● Task description: Reproduce the entries from their first line up to and including the line with "Task: Collapse all". Leave out everything after it.

● Supplied information:
= Beginning of Section =

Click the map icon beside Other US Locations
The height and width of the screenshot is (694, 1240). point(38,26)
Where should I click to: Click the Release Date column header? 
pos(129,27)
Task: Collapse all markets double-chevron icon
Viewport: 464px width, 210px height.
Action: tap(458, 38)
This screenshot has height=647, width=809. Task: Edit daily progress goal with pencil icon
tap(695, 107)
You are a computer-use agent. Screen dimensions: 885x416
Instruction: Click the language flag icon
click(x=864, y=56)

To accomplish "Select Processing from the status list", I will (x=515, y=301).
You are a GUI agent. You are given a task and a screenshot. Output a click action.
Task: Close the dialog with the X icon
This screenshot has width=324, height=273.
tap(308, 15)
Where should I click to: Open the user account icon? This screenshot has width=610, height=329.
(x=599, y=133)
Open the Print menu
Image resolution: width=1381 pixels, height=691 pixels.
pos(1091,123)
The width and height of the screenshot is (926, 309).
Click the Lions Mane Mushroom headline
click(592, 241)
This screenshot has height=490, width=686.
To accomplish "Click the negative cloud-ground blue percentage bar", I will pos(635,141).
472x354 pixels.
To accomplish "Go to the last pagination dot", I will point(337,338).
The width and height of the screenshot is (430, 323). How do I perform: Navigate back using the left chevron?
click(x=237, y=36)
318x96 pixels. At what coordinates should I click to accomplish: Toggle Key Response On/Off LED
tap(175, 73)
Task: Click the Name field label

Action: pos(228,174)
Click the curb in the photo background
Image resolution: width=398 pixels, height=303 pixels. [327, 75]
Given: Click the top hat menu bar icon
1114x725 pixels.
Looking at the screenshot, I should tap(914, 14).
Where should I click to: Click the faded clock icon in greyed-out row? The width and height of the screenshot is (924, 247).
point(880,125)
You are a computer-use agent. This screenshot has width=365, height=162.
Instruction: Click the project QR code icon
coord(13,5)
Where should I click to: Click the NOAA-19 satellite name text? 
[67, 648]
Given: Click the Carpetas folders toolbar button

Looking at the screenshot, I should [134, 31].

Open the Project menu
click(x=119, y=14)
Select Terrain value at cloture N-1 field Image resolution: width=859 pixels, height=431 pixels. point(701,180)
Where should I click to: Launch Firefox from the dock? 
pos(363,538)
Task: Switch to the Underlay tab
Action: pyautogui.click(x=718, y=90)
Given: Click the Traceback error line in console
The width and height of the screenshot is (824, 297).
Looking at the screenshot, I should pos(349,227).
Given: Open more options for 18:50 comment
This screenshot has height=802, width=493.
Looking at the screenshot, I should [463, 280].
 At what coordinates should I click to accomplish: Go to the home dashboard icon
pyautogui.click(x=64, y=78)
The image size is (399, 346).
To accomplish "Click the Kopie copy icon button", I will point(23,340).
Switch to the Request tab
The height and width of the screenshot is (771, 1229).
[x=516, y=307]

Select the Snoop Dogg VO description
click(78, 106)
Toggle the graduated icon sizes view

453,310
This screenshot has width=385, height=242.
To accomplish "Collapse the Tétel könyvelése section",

= End of Section =

● Completed task:
Click the map icon beside Other US Locations
The height and width of the screenshot is (694, 1240). point(38,26)
Where should I click to: Click the Release Date column header? 
pos(129,27)
Task: Collapse all markets double-chevron icon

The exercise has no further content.